In the data below, find the line that contains "Given: Click the Storage database icon" and the line that contains "You are a computer-use agent. The width". Copy both, plus every line between them, exactly.

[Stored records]
******************************
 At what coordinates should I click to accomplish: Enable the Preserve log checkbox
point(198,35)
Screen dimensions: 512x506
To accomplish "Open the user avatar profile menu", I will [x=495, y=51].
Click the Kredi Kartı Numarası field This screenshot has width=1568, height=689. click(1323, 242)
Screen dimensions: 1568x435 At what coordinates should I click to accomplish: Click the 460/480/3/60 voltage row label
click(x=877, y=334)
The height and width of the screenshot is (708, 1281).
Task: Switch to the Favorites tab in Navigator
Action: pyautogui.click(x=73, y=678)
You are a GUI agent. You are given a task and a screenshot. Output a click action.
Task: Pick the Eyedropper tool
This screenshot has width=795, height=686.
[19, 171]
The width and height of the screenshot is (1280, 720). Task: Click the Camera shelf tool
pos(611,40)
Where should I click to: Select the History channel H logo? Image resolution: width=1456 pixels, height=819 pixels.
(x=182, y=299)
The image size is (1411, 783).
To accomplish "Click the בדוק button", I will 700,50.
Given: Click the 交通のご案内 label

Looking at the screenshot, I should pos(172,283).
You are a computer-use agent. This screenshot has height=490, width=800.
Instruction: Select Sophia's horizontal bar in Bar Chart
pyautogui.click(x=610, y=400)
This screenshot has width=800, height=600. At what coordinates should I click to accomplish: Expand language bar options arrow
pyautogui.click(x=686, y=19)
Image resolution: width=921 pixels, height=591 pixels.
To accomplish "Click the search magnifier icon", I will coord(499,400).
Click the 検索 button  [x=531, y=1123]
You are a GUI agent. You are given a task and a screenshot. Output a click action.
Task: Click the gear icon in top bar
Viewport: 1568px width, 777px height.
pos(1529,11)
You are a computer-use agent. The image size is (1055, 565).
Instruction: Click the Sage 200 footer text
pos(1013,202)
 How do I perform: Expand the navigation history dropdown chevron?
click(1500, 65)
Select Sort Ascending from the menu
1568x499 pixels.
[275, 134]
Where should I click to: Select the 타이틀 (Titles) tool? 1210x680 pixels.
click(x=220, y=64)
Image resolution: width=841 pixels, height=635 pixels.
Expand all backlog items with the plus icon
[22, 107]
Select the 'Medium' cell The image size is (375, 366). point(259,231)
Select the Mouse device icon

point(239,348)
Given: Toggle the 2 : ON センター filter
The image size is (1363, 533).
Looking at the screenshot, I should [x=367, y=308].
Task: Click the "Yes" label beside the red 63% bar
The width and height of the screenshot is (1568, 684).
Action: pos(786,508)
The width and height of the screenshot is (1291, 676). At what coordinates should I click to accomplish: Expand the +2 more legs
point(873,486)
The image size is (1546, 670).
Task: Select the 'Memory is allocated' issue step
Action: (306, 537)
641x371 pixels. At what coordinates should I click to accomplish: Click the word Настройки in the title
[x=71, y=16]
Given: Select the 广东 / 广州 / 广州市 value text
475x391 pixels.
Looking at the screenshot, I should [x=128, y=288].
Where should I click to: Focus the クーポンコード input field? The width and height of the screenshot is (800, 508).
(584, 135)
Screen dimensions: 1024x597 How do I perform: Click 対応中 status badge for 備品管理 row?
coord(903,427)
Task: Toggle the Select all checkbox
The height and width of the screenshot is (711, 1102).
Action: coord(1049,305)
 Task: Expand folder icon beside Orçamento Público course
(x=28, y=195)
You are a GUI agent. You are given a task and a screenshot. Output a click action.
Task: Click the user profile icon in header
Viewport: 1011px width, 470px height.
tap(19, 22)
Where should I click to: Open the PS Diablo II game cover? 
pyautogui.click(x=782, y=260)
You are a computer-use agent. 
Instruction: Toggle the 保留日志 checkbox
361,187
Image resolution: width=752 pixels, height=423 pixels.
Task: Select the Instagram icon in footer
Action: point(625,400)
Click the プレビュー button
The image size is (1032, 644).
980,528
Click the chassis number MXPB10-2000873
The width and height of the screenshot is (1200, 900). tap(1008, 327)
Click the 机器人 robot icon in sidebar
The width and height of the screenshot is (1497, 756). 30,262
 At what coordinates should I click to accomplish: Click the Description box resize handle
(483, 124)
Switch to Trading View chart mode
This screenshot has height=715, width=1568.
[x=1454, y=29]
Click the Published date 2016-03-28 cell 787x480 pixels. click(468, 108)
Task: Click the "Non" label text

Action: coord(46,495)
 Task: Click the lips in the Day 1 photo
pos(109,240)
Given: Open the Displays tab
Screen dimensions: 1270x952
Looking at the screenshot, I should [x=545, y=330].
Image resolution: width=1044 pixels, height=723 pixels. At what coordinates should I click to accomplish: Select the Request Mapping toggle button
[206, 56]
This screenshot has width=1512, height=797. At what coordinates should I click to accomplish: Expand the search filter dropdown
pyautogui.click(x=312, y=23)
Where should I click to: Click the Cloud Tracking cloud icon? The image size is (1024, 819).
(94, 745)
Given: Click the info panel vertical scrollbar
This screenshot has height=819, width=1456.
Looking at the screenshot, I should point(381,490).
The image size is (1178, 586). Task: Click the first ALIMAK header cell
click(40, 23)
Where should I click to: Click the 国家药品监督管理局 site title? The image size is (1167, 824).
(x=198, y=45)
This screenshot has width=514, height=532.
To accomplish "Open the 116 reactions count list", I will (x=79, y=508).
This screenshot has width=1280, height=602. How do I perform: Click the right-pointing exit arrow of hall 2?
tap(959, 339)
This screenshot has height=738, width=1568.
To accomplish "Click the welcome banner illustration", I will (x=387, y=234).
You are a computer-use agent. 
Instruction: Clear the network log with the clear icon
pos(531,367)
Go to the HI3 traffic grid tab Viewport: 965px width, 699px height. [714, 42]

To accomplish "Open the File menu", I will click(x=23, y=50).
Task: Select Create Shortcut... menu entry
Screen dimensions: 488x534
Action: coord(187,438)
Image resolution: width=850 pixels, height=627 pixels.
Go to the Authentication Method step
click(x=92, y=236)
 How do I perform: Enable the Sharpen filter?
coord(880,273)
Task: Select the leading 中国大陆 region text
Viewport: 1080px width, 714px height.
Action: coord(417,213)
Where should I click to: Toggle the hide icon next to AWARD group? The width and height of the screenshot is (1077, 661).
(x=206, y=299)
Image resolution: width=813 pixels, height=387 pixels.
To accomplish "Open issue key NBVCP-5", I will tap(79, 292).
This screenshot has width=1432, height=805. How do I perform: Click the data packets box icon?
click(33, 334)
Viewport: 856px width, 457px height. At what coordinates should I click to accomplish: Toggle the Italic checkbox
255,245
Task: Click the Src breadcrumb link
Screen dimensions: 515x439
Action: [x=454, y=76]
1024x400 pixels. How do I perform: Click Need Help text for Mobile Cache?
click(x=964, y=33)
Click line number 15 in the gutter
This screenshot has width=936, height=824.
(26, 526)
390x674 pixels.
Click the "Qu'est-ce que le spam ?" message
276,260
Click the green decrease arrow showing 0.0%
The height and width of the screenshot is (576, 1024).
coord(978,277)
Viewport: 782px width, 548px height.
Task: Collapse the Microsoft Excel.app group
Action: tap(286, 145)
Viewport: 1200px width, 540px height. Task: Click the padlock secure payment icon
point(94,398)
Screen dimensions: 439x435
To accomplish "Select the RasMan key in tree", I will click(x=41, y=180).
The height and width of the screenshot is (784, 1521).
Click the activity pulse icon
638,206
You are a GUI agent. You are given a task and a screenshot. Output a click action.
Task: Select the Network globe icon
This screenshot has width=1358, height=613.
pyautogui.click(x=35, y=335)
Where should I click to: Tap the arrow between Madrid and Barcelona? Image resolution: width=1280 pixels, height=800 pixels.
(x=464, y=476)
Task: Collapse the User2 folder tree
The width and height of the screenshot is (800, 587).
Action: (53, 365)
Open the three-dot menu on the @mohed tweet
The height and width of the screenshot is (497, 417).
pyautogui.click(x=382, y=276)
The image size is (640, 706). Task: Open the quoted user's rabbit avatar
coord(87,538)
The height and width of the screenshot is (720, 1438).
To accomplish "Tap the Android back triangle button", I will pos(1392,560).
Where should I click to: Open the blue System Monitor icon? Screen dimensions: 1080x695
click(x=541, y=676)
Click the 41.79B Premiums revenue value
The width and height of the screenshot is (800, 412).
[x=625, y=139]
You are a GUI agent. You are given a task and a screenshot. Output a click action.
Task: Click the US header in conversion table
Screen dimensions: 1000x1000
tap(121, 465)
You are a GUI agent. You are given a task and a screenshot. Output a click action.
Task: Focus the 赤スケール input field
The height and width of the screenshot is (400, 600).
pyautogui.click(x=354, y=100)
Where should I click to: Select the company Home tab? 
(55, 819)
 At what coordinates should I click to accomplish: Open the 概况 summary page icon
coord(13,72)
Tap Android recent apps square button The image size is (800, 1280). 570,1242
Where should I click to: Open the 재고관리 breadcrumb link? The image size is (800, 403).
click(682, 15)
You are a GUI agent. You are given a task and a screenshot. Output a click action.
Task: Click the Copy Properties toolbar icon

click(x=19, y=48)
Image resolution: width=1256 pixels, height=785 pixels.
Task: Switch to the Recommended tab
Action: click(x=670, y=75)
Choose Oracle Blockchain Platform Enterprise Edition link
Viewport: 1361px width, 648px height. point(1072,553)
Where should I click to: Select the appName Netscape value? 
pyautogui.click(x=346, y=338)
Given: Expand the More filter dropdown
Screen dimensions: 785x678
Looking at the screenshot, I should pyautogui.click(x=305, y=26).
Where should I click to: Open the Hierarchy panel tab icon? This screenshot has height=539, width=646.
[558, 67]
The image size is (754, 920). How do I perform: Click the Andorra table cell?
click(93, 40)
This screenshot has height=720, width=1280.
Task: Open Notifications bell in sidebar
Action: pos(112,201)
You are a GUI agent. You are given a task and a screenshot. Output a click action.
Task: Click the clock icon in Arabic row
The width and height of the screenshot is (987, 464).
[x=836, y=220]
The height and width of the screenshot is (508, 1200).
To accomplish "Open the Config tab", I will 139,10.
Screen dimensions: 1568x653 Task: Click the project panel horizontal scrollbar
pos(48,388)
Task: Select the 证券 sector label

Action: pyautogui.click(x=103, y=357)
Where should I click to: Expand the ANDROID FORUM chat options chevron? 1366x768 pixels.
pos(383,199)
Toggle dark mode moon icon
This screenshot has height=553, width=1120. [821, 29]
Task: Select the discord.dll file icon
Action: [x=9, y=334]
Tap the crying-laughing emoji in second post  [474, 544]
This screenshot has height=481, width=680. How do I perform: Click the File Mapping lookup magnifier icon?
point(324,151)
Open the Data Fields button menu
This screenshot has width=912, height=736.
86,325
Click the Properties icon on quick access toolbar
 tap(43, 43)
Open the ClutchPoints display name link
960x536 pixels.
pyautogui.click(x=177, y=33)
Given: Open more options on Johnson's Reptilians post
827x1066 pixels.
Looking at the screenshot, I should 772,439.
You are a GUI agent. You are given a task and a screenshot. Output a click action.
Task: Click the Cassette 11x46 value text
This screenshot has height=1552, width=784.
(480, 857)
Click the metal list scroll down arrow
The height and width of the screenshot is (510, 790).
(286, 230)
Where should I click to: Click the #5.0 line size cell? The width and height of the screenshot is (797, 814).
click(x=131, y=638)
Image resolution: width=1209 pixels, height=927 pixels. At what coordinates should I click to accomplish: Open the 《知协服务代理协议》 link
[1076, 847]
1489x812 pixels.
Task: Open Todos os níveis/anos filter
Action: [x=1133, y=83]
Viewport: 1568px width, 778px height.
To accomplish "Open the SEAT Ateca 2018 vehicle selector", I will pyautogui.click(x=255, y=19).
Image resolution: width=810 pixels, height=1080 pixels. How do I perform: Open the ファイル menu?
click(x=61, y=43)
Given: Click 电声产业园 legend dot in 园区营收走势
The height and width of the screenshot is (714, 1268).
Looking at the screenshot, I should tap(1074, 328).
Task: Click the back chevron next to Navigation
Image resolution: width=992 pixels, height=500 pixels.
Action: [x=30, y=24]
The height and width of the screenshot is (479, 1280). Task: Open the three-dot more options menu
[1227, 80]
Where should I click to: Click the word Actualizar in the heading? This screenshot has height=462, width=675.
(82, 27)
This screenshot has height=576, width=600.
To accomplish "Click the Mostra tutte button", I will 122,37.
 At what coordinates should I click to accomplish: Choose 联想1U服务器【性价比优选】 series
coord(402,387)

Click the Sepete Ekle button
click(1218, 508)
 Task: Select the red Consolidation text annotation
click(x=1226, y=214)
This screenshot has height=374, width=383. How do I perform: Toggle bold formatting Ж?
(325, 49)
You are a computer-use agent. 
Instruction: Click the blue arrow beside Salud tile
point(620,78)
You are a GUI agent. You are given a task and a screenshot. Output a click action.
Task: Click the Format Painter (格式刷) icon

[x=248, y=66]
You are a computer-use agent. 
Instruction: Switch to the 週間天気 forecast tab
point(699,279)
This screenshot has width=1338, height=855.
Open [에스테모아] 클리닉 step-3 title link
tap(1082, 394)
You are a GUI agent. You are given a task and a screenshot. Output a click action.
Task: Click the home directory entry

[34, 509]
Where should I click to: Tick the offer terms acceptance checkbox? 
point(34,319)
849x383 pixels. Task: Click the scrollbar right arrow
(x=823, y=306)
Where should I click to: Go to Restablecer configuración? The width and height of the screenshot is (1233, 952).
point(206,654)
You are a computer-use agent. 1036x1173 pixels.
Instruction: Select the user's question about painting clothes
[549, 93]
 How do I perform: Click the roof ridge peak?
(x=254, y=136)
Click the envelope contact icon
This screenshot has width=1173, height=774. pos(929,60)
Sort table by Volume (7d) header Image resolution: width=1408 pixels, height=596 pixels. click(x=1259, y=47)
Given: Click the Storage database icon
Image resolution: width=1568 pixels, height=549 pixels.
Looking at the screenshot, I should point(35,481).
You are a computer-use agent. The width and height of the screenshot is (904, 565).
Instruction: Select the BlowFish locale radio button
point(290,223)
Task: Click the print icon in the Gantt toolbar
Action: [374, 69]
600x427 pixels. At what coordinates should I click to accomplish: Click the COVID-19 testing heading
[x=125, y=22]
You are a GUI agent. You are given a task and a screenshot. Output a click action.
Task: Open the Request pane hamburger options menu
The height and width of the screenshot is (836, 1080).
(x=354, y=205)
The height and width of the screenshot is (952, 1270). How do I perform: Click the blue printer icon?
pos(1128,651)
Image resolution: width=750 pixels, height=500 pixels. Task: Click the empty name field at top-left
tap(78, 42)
******************************
**Response**
Given: Click the Storage database icon
Image resolution: width=1568 pixels, height=549 pixels.
Looking at the screenshot, I should point(35,481).
You are a computer-use agent. The width and height of the screenshot is (904, 565).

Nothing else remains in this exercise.